─── Provided data

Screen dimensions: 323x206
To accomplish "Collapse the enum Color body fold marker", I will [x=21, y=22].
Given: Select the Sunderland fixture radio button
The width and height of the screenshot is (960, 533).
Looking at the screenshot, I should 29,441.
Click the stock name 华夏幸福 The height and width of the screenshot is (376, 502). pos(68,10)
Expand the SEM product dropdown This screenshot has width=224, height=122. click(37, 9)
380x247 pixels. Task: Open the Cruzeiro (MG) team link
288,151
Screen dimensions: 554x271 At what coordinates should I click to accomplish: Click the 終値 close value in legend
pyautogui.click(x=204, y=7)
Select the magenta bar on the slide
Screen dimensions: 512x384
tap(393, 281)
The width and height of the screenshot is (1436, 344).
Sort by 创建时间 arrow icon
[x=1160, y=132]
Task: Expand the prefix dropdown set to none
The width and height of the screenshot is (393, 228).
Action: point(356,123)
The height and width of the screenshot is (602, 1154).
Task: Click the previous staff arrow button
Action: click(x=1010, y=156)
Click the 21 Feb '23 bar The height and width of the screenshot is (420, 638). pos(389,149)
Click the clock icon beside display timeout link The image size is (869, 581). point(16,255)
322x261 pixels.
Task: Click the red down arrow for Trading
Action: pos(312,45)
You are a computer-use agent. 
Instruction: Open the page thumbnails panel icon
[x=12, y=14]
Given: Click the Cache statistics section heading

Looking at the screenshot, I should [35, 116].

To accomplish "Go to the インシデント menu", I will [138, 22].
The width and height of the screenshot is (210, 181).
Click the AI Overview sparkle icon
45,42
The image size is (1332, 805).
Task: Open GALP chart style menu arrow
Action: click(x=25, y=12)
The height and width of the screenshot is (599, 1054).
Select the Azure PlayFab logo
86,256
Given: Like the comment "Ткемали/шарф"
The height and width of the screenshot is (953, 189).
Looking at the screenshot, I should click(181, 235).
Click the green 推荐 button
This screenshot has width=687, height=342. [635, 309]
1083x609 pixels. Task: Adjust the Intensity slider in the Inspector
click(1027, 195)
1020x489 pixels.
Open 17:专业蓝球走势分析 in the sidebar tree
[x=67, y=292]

──────

Exercise prompt
Each line above must be retyped exactly in the response.

Finished exercise
Screen dimensions: 323x206
To accomplish "Collapse the enum Color body fold marker", I will [x=21, y=22].
Given: Select the Sunderland fixture radio button
The width and height of the screenshot is (960, 533).
Looking at the screenshot, I should 29,441.
Click the stock name 华夏幸福 The height and width of the screenshot is (376, 502). pos(68,10)
Expand the SEM product dropdown This screenshot has width=224, height=122. click(37, 9)
380x247 pixels. Task: Open the Cruzeiro (MG) team link
288,151
Screen dimensions: 554x271 At what coordinates should I click to accomplish: Click the 終値 close value in legend
pyautogui.click(x=204, y=7)
Select the magenta bar on the slide
Screen dimensions: 512x384
tap(393, 281)
The width and height of the screenshot is (1436, 344).
Sort by 创建时间 arrow icon
[x=1160, y=132]
Task: Expand the prefix dropdown set to none
The width and height of the screenshot is (393, 228).
Action: point(356,123)
The height and width of the screenshot is (602, 1154).
Task: Click the previous staff arrow button
Action: click(x=1010, y=156)
Click the 21 Feb '23 bar The height and width of the screenshot is (420, 638). pos(389,149)
Click the clock icon beside display timeout link The image size is (869, 581). point(16,255)
322x261 pixels.
Task: Click the red down arrow for Trading
Action: pos(312,45)
You are a computer-use agent. 
Instruction: Open the page thumbnails panel icon
[x=12, y=14]
Given: Click the Cache statistics section heading

Looking at the screenshot, I should [35, 116].

To accomplish "Go to the インシデント menu", I will [138, 22].
The width and height of the screenshot is (210, 181).
Click the AI Overview sparkle icon
45,42
The image size is (1332, 805).
Task: Open GALP chart style menu arrow
Action: click(x=25, y=12)
The height and width of the screenshot is (599, 1054).
Select the Azure PlayFab logo
86,256
Given: Like the comment "Ткемали/шарф"
The height and width of the screenshot is (953, 189).
Looking at the screenshot, I should click(181, 235).
Click the green 推荐 button
This screenshot has width=687, height=342. [635, 309]
1083x609 pixels. Task: Adjust the Intensity slider in the Inspector
click(1027, 195)
1020x489 pixels.
Open 17:专业蓝球走势分析 in the sidebar tree
[x=67, y=292]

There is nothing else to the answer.